Cuando las cazuelas sonaron en Buenos Aires, y en horas barrieron con el Gobierno de Fernando de la Rúa, el presidente de Venezuela, Hugo Chávez, alardeó de que algo similar no sucedería en su país. Ahora los calderos se escuchan cada vez con más fuerza en Caracas. ¿Llegarán a La Habana?

No se trata de alentar una salida traumática, sino de analizar las posibilidades de que ocurra.

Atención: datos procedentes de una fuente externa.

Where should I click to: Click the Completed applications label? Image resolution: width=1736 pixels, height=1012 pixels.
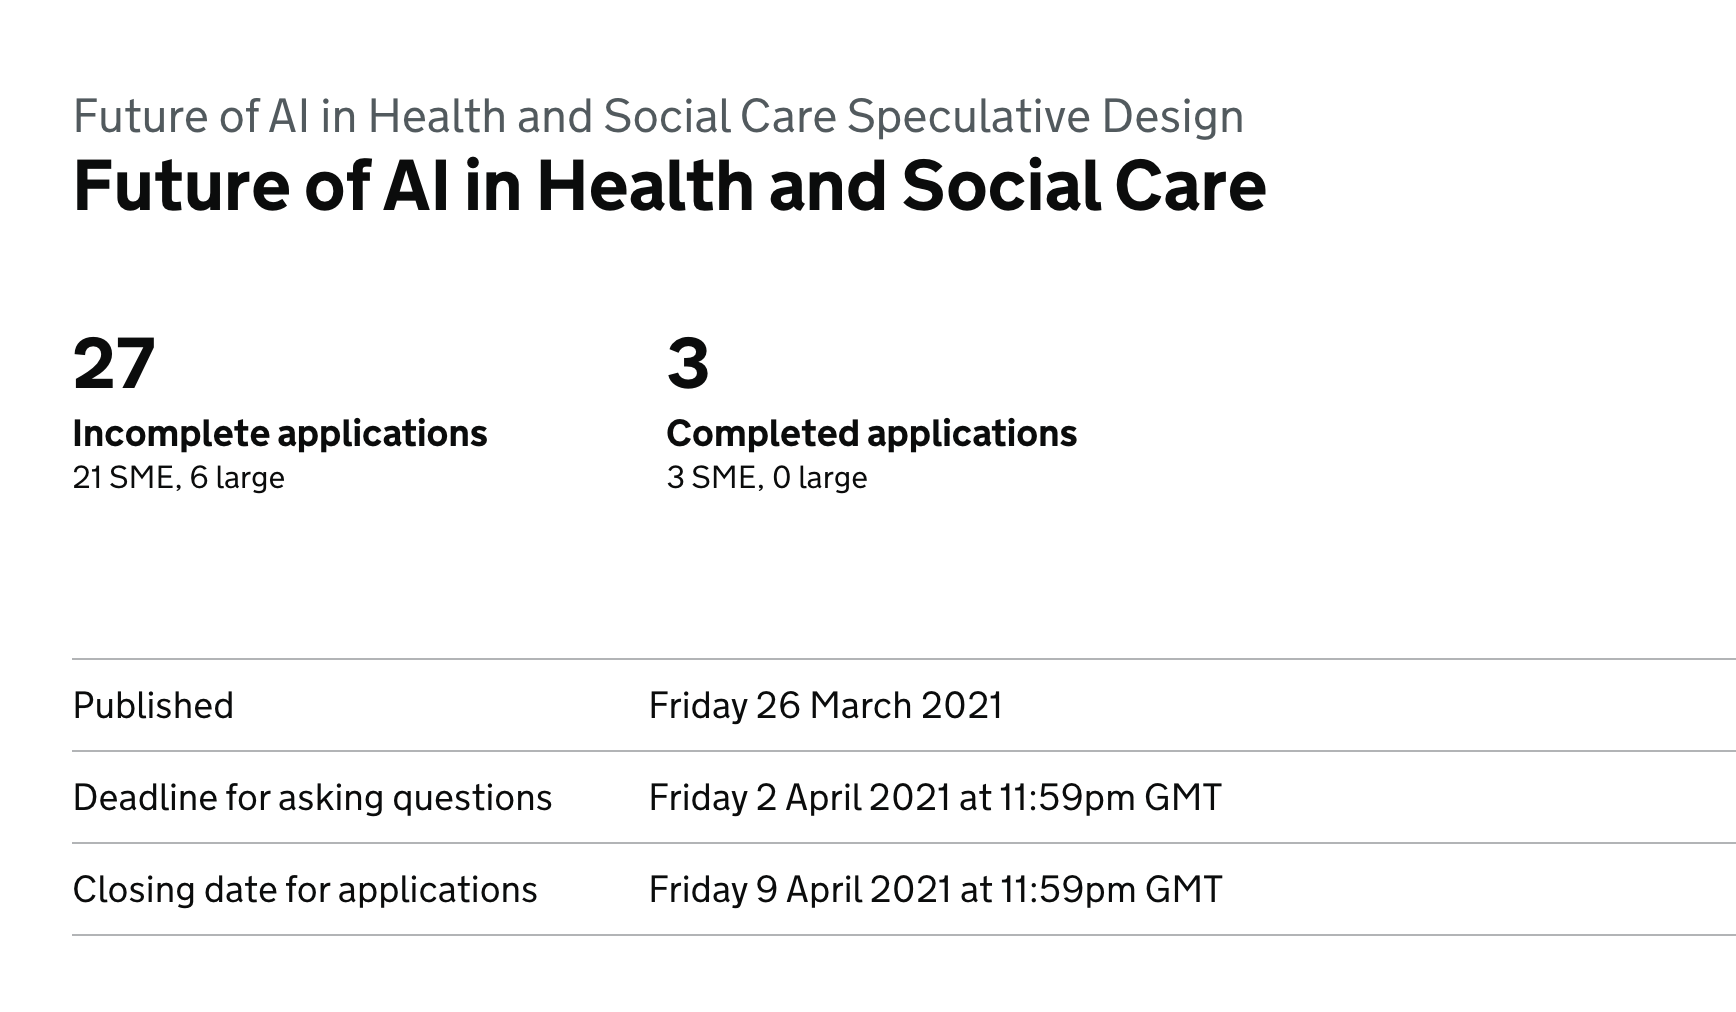click(872, 434)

El error de Chávez fue ver el fenómeno con la vieja óptica de la izquierda. Los gritos de los manifestantes interpretados como un renacer de las banderas revolucionarias: una condena al modelo neoliberal y la justificación de que la tradicional lucha de clases no había muerto. En lugar de escuchar los reclamos de un movimiento cívico —no excepto de manipulación partidista—, en que desempleados y miembros de la clase media por igual expresaron su repudio a la corrupción política y el desgobierno, los reaccionarios de la otra banca quisieron oír el clamor y la furia que justificaba su permanencia en el poder. Igual ocurrió en la Plaza de la Revolución, donde incluso surgieron apresuradas las esperanzas de un cambio de línea política argentina. Pronto se demostró lo contrario.

Varios factores conspiran para que en Cuba no ocurra lo que sucede en Argentina y Venezuela. El primero es que ya pasó. Al principio de la Revolución, salieron las amas de casa a las calles de Cárdenas batiendo cacerolas y ollas y gritando "Queremos comida". Desde la entonces capital de la provincia de Matanzas el capitán Jorge Serguera envió a los tanques para que avanzaran sobre el pueblo. La intervención del fallecido ex presidente Osvaldo Dorticós impidió que se produjera una masacre.

El segundo factor es que el régimen cuenta con tropas adiestradas y equipos de lucha contra disturbios —entre ellos vehículos antimotines copiados de los modelos sudafricanos capturados durante la campaña de Angola—, listos para exterminar cualquier manifestación popular. A ello se une la existencia de una fuerza paramilitar, que ha demostrado su rapidez y capacidad represora en otras ocasiones, y que de inmediato entraría en combate ante una amenaza seria de insurrección callejera.

Pero el factor principal que demora o impide un movimiento espontáneo de protesta masiva es la apatía y desmoralización de la población; la inercia y la falta de esperanza de los habitantes del país: su descrédito de ser ellos quienes produzcan un cambio. Castro ha matado —o al menos adormecido— el afán de protagonismo político, tan propio del cubano, en la mayor parte de los residentes de la Isla. El exilio como futuro —como alejamiento colectivo para ganar en individualidad— es un aliciente mayor que un enfrentamiento callejero. Más fácil se arriesga la vida en una balsa que en una calle. El desarraigo es preferible a la afirmación nacional limitada al concepto de patria, porque se llega al convencimiento —aunque sea intuitivamente— de que no hay nada en que afirmarse.